*** Block opens ***
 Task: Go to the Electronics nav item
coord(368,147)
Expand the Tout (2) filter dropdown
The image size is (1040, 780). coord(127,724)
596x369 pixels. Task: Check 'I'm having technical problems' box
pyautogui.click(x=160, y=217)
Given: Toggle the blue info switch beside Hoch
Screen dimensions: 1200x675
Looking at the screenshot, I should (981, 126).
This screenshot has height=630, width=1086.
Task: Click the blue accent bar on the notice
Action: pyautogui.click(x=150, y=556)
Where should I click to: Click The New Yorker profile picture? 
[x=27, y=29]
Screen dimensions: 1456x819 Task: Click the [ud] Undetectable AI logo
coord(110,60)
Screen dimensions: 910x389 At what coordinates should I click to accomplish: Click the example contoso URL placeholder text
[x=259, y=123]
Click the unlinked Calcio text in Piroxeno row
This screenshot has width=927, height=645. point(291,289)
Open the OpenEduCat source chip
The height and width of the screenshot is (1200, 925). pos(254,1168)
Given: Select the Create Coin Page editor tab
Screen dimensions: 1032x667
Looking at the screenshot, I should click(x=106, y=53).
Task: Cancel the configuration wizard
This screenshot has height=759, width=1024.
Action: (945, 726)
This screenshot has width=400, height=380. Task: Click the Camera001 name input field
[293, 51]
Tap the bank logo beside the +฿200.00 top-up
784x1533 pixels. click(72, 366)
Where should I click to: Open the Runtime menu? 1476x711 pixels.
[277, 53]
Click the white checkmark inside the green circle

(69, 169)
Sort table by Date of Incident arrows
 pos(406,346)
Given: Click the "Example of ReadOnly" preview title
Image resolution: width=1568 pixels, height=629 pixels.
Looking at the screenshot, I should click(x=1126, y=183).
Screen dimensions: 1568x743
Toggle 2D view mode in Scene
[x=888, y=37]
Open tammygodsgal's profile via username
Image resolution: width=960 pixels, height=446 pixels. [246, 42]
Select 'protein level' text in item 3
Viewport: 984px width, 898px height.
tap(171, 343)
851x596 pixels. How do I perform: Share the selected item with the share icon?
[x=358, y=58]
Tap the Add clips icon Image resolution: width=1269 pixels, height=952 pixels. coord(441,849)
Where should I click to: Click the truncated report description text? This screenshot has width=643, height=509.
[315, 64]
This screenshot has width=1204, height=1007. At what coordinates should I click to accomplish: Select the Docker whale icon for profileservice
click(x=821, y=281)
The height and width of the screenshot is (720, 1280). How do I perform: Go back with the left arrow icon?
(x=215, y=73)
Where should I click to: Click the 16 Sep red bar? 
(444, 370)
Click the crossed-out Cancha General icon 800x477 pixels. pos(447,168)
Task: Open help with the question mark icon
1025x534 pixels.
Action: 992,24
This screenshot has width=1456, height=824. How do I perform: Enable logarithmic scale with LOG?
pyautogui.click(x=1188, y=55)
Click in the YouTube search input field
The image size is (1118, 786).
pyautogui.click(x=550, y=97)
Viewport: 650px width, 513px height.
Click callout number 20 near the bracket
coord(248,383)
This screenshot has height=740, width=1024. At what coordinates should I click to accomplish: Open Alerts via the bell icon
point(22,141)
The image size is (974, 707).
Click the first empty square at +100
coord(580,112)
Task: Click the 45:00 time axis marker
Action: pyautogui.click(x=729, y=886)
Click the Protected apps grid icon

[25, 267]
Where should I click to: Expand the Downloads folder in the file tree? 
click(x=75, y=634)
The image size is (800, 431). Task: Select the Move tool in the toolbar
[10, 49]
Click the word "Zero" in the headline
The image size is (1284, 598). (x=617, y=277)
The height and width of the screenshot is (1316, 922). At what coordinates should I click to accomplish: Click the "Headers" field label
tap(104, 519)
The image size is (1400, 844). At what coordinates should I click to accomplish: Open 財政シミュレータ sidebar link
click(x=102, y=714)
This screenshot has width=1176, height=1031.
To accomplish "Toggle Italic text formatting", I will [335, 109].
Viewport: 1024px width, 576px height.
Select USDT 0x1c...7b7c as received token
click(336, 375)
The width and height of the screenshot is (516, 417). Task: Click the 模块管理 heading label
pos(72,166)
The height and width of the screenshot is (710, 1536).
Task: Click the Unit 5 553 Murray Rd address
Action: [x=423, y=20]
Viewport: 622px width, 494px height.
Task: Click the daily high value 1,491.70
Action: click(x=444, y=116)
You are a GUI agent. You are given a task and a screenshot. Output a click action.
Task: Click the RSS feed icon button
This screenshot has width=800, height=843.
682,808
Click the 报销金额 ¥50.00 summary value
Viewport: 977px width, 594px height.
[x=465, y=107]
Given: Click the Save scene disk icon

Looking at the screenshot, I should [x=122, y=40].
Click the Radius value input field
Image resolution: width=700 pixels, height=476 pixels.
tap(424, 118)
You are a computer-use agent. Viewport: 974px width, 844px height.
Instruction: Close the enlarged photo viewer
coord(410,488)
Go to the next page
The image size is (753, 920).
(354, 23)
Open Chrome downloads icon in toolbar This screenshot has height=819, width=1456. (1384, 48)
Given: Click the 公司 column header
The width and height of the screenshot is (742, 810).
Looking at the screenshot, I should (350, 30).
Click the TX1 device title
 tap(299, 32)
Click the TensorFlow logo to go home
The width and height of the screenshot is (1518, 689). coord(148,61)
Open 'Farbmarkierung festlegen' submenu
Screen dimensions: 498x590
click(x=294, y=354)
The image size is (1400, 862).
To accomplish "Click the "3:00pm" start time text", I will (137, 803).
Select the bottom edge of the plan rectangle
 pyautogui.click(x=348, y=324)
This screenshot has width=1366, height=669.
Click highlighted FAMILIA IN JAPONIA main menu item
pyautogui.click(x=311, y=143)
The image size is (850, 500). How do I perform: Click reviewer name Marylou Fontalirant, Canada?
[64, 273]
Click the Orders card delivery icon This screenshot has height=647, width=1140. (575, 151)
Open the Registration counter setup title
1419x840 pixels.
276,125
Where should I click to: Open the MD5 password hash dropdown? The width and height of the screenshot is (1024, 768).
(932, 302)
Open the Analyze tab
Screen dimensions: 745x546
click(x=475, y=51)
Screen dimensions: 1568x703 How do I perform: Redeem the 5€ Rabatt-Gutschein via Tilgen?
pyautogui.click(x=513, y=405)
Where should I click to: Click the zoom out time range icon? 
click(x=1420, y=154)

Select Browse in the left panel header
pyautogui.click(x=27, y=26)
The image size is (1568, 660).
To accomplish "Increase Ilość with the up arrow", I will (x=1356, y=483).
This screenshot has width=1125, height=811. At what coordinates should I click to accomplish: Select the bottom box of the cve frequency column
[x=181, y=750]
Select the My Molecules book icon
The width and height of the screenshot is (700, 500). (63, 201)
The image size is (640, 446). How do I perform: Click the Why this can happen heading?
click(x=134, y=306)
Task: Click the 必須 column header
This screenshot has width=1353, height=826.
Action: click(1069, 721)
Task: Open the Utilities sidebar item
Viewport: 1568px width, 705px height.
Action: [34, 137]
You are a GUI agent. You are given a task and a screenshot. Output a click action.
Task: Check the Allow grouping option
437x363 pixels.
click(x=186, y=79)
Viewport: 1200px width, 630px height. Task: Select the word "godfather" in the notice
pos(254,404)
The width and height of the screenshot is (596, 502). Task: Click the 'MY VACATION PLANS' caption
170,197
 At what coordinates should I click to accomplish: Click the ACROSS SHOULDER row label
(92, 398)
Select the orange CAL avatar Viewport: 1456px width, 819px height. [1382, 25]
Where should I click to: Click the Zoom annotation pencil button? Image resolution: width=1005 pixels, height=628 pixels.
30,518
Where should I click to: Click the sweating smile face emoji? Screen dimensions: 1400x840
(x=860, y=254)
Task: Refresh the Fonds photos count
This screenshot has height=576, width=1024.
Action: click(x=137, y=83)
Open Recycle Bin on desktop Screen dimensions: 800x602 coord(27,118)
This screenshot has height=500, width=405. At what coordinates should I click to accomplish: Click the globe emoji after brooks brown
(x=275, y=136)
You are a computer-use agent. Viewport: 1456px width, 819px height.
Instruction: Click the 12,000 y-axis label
*** Block closes ***
_TASK ITEM_
Repeat, character for character, the lines of the material above from the line with "Click callout number 20 near the bracket" through the line with "You are a computer-use agent. Viewport: 974px".

_OUTPUT FOR THIS TASK_
Click callout number 20 near the bracket
coord(248,383)
This screenshot has height=740, width=1024. At what coordinates should I click to accomplish: Open Alerts via the bell icon
point(22,141)
The image size is (974, 707).
Click the first empty square at +100
coord(580,112)
Task: Click the 45:00 time axis marker
Action: pyautogui.click(x=729, y=886)
Click the Protected apps grid icon

[25, 267]
Where should I click to: Expand the Downloads folder in the file tree? 
click(x=75, y=634)
The image size is (800, 431). Task: Select the Move tool in the toolbar
[10, 49]
Click the word "Zero" in the headline
The image size is (1284, 598). (x=617, y=277)
The height and width of the screenshot is (1316, 922). At what coordinates should I click to accomplish: Click the "Headers" field label
tap(104, 519)
The image size is (1400, 844). At what coordinates should I click to accomplish: Open 財政シミュレータ sidebar link
click(x=102, y=714)
This screenshot has width=1176, height=1031.
To accomplish "Toggle Italic text formatting", I will [335, 109].
Viewport: 1024px width, 576px height.
Select USDT 0x1c...7b7c as received token
click(336, 375)
The width and height of the screenshot is (516, 417). Task: Click the 模块管理 heading label
pos(72,166)
The height and width of the screenshot is (710, 1536).
Task: Click the Unit 5 553 Murray Rd address
Action: [x=423, y=20]
Viewport: 622px width, 494px height.
Task: Click the daily high value 1,491.70
Action: click(x=444, y=116)
You are a GUI agent. You are given a task and a screenshot. Output a click action.
Task: Click the RSS feed icon button
This screenshot has width=800, height=843.
682,808
Click the 报销金额 ¥50.00 summary value
Viewport: 977px width, 594px height.
[x=465, y=107]
Given: Click the Save scene disk icon

Looking at the screenshot, I should [x=122, y=40].
Click the Radius value input field
Image resolution: width=700 pixels, height=476 pixels.
tap(424, 118)
You are a computer-use agent. Viewport: 974px width, 844px height.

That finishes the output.